(Beginning of Data section)
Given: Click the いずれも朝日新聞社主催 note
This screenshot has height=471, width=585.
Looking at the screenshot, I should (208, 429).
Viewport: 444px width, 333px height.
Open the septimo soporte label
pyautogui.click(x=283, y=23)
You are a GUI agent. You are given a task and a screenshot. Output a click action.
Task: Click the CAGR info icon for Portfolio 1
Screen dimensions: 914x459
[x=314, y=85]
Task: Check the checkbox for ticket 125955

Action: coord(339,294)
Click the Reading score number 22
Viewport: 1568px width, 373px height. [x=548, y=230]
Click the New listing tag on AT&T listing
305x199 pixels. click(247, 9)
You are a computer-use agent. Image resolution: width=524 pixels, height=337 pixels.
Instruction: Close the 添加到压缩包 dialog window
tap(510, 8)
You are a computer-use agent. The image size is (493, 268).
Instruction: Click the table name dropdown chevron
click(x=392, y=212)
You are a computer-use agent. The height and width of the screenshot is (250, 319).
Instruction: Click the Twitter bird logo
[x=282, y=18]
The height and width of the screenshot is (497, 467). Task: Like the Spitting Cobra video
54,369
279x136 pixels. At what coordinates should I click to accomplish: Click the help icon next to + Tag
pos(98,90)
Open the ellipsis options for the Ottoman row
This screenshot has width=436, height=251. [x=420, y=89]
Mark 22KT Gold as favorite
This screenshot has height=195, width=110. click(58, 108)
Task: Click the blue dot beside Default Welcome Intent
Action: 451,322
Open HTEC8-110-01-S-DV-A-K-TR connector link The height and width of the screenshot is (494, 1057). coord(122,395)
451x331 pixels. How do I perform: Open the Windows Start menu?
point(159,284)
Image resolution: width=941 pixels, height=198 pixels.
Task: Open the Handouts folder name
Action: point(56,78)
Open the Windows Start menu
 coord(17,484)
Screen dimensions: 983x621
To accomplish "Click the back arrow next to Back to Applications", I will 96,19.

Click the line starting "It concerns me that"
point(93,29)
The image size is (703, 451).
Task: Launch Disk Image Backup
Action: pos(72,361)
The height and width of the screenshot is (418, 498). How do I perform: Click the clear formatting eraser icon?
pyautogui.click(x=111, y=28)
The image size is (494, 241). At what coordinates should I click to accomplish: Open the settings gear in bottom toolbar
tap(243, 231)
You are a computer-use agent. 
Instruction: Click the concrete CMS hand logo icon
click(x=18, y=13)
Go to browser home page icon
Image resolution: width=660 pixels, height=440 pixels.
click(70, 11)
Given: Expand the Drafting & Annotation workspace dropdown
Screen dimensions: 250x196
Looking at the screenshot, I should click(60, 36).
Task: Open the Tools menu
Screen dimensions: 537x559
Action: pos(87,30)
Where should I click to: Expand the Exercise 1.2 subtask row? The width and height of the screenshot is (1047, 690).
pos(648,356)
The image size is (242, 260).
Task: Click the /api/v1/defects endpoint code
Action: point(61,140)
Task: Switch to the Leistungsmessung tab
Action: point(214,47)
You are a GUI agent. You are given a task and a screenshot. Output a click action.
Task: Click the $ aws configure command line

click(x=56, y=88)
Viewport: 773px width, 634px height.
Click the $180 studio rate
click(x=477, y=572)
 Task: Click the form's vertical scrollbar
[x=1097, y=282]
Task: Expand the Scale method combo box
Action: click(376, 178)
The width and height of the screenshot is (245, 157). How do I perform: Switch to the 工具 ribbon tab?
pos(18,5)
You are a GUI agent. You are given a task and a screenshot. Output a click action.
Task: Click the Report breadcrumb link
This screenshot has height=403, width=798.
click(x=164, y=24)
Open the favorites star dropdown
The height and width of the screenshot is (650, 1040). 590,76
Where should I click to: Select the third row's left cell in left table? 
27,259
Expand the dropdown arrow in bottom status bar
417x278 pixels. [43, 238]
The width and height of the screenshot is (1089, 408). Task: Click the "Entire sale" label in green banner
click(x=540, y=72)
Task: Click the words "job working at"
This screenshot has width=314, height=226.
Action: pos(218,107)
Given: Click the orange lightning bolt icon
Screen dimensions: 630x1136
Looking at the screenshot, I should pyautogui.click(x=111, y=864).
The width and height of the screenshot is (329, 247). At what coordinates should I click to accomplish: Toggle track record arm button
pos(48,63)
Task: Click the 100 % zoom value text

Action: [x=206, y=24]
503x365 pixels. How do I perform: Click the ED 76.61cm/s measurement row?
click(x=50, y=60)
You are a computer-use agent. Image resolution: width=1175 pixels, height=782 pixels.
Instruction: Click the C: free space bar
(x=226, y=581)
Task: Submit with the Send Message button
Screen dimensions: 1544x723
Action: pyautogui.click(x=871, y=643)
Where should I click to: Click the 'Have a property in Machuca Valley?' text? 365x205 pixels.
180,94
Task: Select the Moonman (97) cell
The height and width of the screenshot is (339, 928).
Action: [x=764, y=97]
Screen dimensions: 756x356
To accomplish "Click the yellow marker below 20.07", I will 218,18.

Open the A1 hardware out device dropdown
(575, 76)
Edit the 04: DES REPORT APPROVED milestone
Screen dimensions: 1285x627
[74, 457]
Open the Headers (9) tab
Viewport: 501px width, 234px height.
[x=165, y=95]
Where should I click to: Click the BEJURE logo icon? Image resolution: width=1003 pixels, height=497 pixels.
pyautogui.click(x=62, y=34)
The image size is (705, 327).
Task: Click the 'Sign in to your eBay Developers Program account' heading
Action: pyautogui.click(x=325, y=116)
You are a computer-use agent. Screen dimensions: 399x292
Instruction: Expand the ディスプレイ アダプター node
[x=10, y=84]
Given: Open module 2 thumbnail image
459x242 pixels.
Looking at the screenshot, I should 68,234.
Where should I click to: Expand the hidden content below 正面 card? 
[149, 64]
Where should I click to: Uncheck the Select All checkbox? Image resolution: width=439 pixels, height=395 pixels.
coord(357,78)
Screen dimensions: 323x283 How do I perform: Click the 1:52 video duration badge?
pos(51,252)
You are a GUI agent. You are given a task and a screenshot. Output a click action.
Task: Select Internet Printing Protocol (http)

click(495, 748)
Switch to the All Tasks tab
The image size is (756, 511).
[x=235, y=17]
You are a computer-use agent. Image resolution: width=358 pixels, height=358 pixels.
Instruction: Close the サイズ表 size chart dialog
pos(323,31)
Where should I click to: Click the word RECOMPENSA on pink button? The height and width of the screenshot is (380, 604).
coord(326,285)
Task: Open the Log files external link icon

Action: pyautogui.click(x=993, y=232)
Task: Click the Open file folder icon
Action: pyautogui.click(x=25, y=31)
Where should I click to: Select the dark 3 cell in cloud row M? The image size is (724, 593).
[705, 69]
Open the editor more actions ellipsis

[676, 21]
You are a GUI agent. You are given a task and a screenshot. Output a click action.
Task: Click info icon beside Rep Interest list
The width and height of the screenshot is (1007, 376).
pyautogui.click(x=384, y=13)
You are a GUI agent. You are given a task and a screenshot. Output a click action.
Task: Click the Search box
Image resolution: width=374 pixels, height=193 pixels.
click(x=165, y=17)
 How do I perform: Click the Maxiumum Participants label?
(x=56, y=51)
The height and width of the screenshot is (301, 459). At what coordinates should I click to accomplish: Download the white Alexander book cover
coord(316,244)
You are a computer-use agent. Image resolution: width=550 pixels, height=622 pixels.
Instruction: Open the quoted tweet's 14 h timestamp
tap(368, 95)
(End of Data section)
▶ Work required
Count the lines in the entries above that hold the string "info", and give that count without any other text.

▶ Task output
2